--- LISTED RECORDS ---
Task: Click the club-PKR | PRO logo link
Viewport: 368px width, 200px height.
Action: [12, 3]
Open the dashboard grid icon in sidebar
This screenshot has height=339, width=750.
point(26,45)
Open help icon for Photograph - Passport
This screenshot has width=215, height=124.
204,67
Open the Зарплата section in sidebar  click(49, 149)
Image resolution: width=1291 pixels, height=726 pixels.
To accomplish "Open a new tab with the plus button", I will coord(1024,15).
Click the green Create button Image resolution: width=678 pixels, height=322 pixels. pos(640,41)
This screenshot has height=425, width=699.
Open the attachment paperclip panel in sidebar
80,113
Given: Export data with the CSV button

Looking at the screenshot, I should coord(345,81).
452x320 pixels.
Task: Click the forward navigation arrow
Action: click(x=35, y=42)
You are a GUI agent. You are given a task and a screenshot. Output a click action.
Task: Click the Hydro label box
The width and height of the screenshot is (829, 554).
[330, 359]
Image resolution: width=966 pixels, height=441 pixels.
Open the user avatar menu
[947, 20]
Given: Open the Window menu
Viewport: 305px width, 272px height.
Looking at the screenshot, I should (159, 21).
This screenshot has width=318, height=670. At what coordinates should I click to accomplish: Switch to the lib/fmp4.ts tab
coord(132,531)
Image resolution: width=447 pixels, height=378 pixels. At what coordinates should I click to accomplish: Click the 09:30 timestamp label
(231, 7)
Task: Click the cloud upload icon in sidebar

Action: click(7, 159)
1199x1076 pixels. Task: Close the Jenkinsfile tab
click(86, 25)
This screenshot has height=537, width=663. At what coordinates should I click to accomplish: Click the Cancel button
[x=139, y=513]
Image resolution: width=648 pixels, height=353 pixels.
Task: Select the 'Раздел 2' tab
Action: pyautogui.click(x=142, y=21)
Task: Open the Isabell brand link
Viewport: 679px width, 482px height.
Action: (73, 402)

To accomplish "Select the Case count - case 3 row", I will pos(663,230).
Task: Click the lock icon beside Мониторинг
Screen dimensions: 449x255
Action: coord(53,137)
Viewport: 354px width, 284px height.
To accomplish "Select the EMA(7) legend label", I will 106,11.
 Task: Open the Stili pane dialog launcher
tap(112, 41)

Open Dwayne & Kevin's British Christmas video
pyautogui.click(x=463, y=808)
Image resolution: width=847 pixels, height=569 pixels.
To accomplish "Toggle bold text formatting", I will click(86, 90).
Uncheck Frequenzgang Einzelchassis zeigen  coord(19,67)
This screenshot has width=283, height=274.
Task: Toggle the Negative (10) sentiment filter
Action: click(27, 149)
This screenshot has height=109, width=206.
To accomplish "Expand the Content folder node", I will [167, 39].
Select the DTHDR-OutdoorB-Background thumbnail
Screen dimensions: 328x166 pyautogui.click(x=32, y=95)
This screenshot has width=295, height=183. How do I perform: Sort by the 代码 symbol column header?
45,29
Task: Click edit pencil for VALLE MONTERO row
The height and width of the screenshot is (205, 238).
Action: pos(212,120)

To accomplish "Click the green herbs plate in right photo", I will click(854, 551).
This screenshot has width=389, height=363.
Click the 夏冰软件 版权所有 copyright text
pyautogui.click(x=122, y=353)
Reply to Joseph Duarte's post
---
▸ TRY IT
Return only this span, exactly: the line that contains "This screenshot has width=295, height=183." and all lines after it to the end of the records.

▸ ANSWER TO THIS PROBLEM
This screenshot has width=295, height=183. How do I perform: Sort by the 代码 symbol column header?
45,29
Task: Click edit pencil for VALLE MONTERO row
The height and width of the screenshot is (205, 238).
Action: pos(212,120)

To accomplish "Click the green herbs plate in right photo", I will click(854, 551).
This screenshot has width=389, height=363.
Click the 夏冰软件 版权所有 copyright text
pyautogui.click(x=122, y=353)
Reply to Joseph Duarte's post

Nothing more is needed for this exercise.